Populations spécifiques
Grossesse et période néonatale
Les besoins en fer passent de 0,8 à 7,5 mg/jour au troisième trimestre. Les recommandations françaises préconisent une supplémentation systématique par 30 à 50 mg/jour dès le premier trimestre, associée à un dépistage de l’anémie à 28 SA. Chez le nouveau-né, l’anémie carentielle est prévenue par le clampage tardif du cordon ombilical et l’enrichissement des laits infantiles.
Sujets âgés
L’anémie ferriprive concerne 10 à 20 % des personnes de plus de 75 ans, souvent multifactorielle (malnutrition, saignements occulte, inflammations chroniques). Une étude prospective montre que 47 % des cas sont associés à un syndrome inflammatoire, nécessitant une interprétation ajustée de la ferritine.

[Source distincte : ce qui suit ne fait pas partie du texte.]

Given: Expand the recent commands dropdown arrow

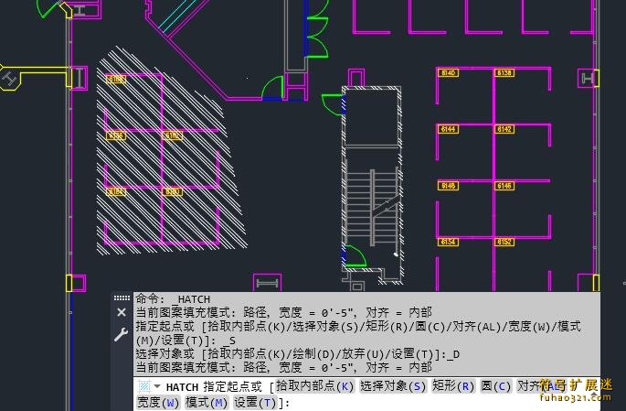Looking at the screenshot, I should click(157, 387).
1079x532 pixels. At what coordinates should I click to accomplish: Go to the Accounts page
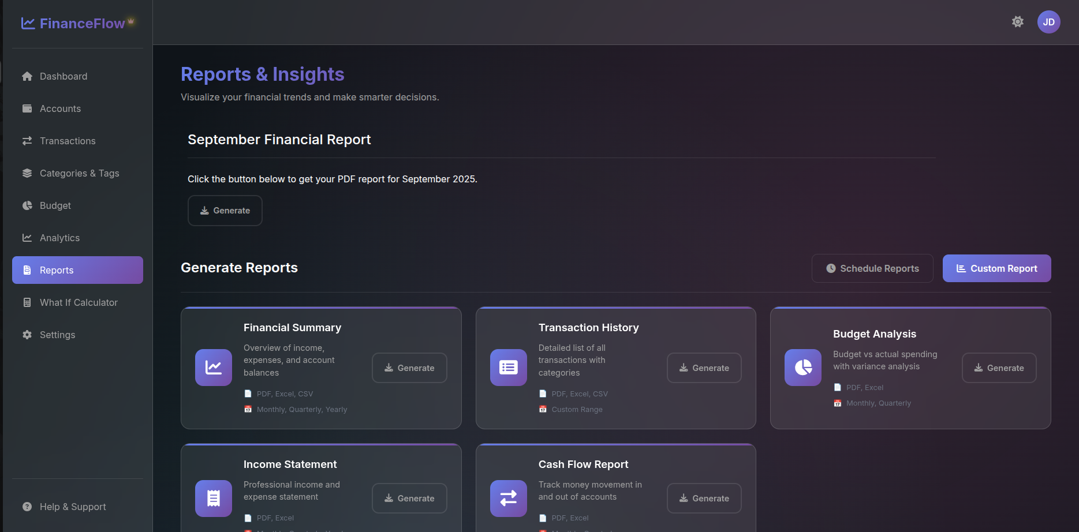(60, 108)
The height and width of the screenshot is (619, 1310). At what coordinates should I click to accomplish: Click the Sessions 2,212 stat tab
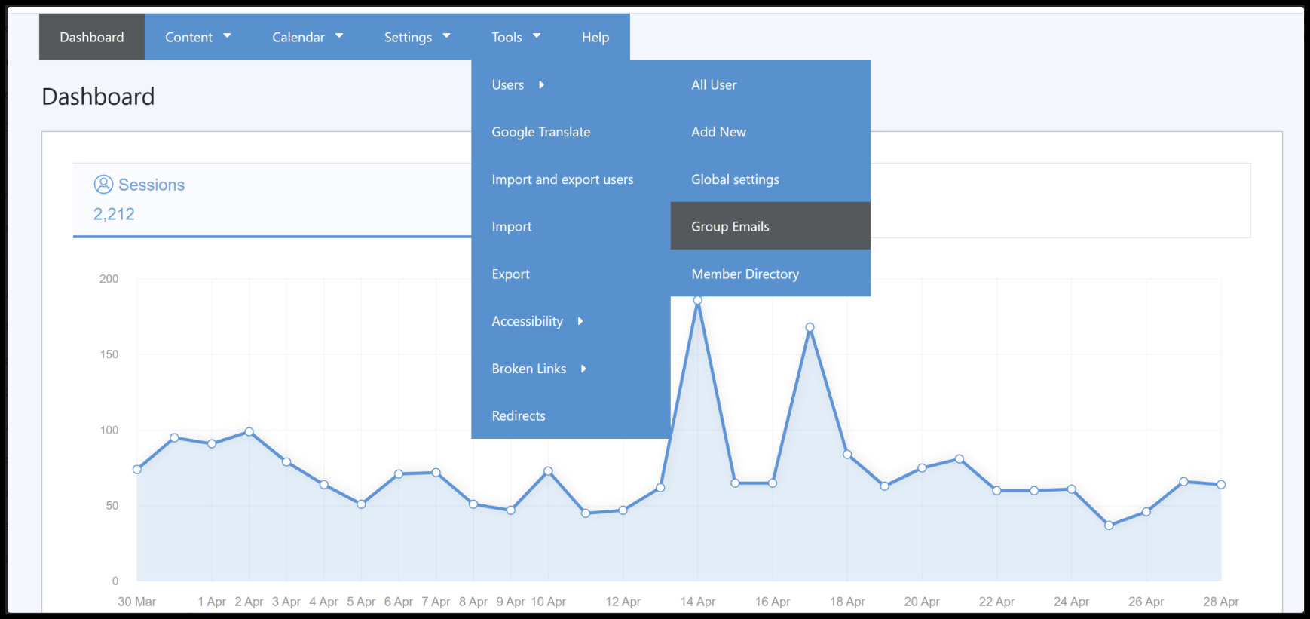coord(272,200)
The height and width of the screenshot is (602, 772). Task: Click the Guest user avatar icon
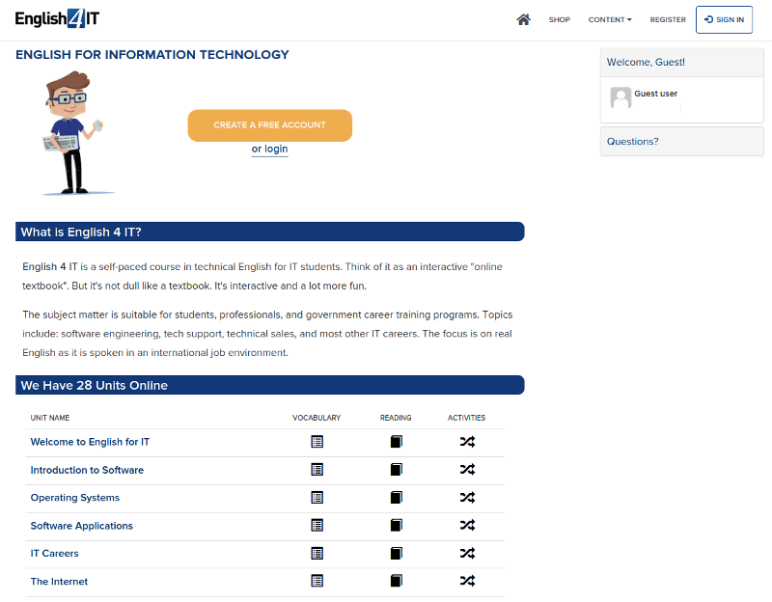tap(620, 97)
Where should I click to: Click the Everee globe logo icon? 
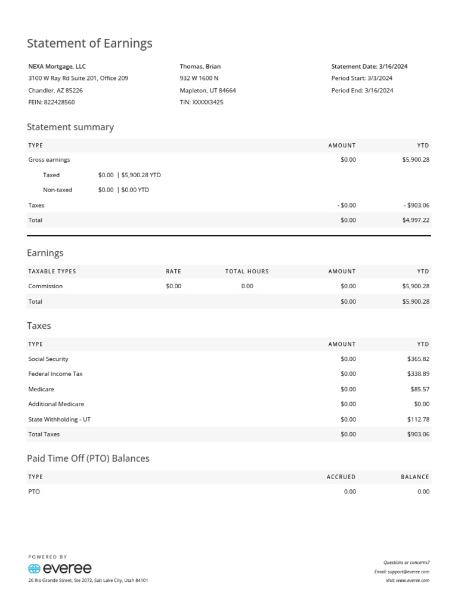[x=34, y=569]
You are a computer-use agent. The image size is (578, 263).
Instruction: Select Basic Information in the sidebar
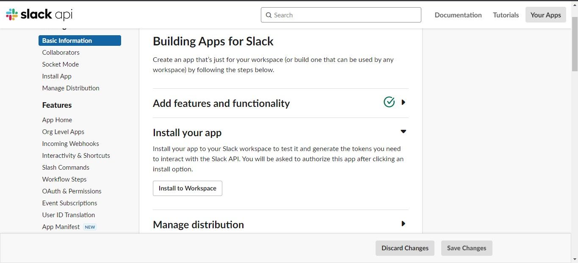66,40
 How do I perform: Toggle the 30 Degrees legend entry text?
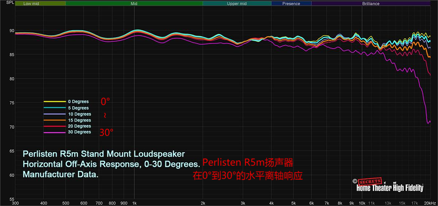[x=79, y=132]
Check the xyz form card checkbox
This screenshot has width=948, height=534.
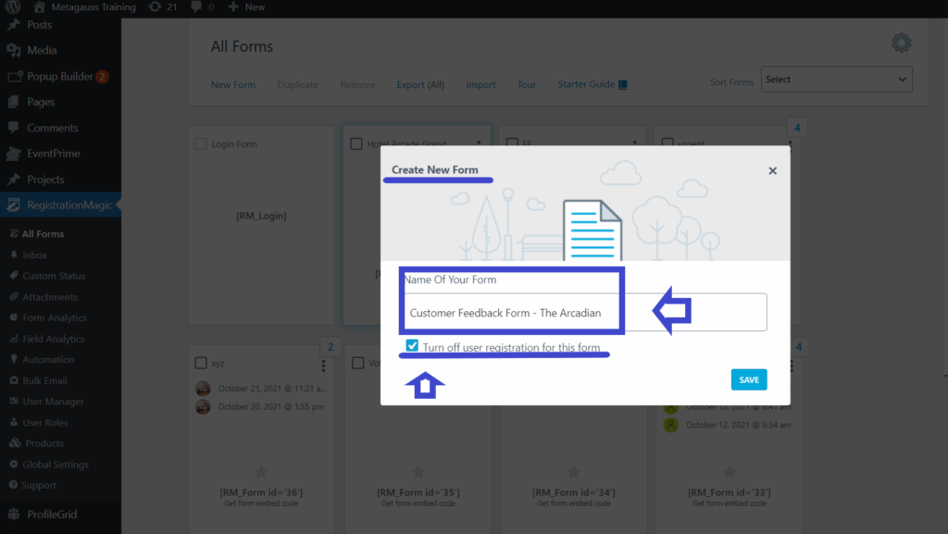pyautogui.click(x=200, y=363)
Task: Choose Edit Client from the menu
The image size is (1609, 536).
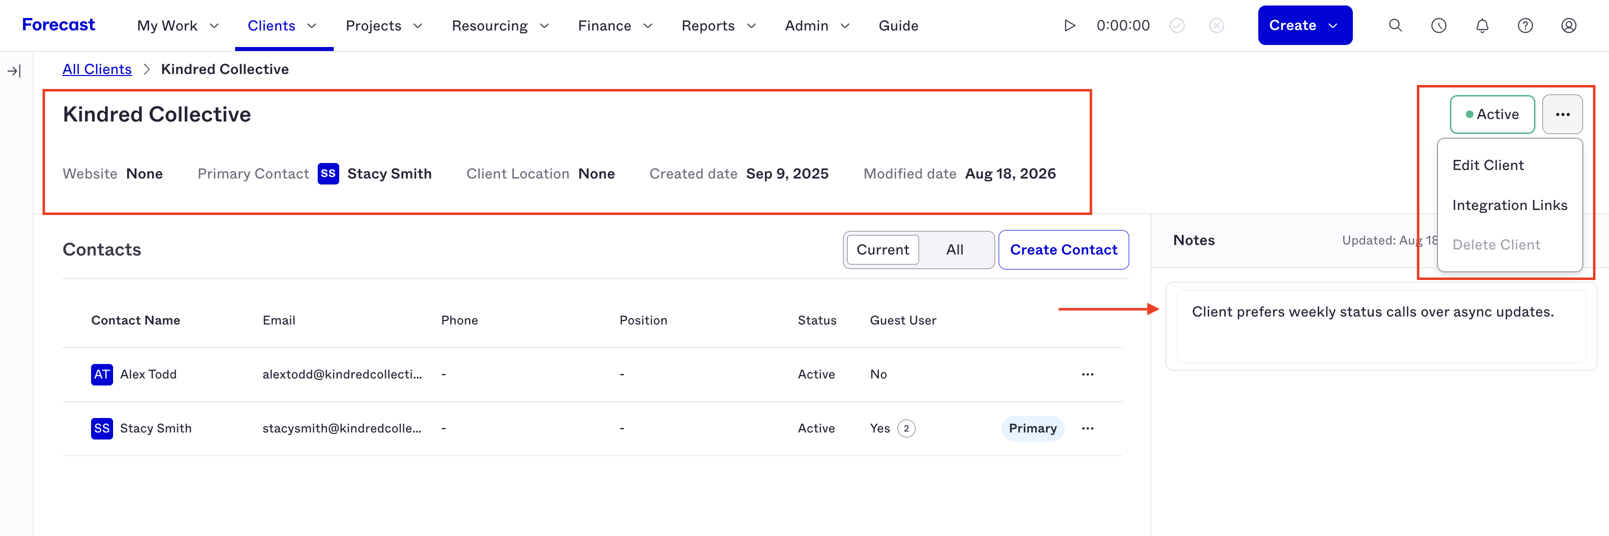Action: tap(1488, 165)
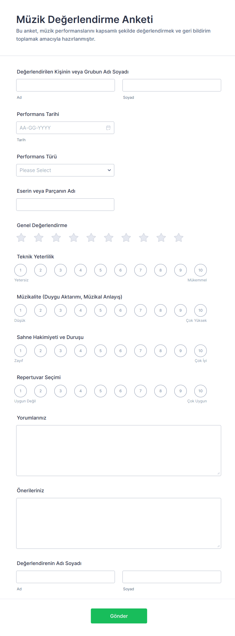
Task: Select the seventh star in Genel Değerlendirme
Action: (126, 238)
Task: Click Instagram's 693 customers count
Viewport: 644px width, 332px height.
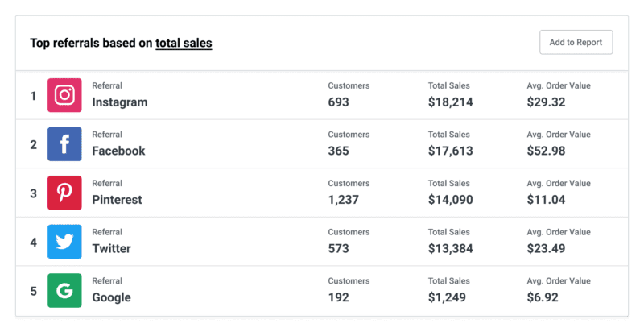Action: tap(339, 102)
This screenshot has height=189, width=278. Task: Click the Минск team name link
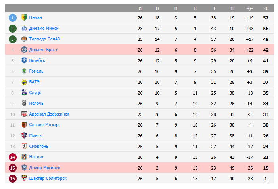click(x=35, y=135)
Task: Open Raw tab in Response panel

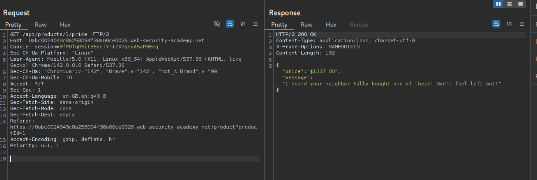Action: point(307,25)
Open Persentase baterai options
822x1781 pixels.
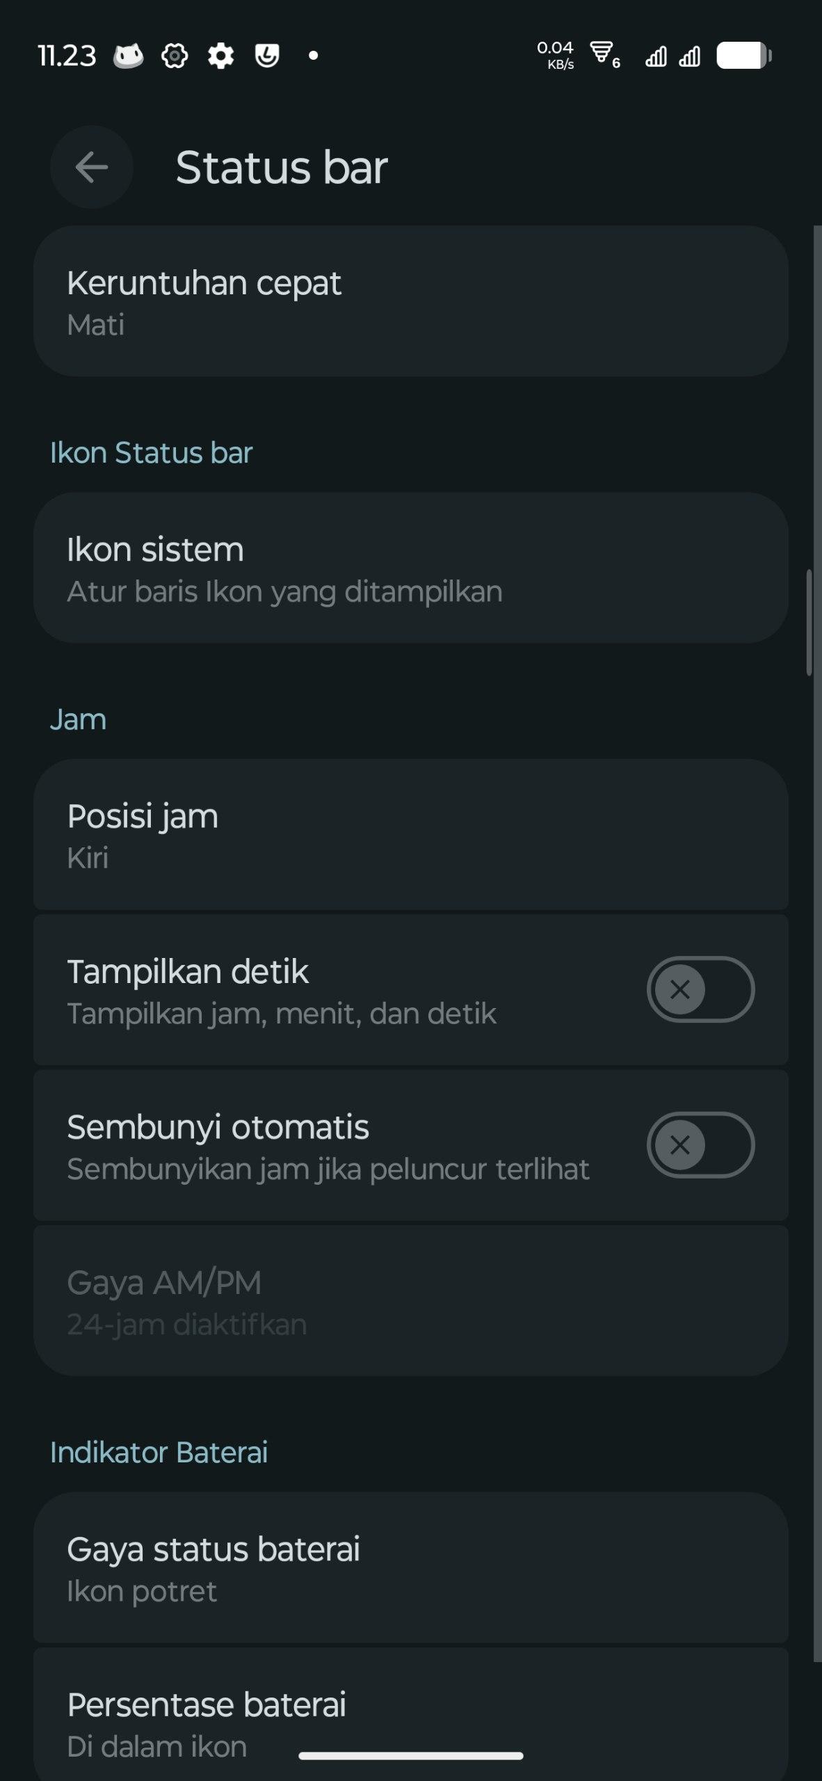(x=410, y=1718)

Maladies inflammatoires chroniques de l’intestin (MICI)
La prévalence de la carence martiale atteint 45 % dans la maladie de Crohn et 80 % en cas de résection iléale. L’ECCO recommande le fer intraveineux comme première ligne, permettant une normalisation plus rapide de l’hémoglobine comparé à la voie orale.
Prévention et suivi
Mesures diététiques
L’apport journalier recommandé varie de 8 mg (homme adulte) à 27 mg (femme enceinte). Les aliments riches en fer héminique (boudin noir, foie) sont privilégiés, tandis que les inhibiteurs d’absorption (thé, café, phytates) doivent être évités autour des repas.
Surveillance biologique
Un contrôle de l’hémoglobine et de la ferritine est recommandé à 3 mois puis annuellement après recharge martiale. En contexte de saignement chronique, des dosages semestriels permettent d’ajuster la supplémentation.
Conclusion et perspectives
L’anémie ferriprive demeure un enjeu majeur de santé publique, notamment dans les populations à risque. Les avancées récentes dans les formulations intraveineuses et les stratégies personnalisées de supplémentation ont transformé son pronostic. Néanmoins, l’accès inégal aux moyens diagnostiques et thérapeutiques dans les pays à ressources limitées souligne la nécessité de programmes de dépistage ciblés. Les futures recherches devraient explorer le rôle émergent des modulateurs de l’hepcidine dans le traitement des carences réfractaires.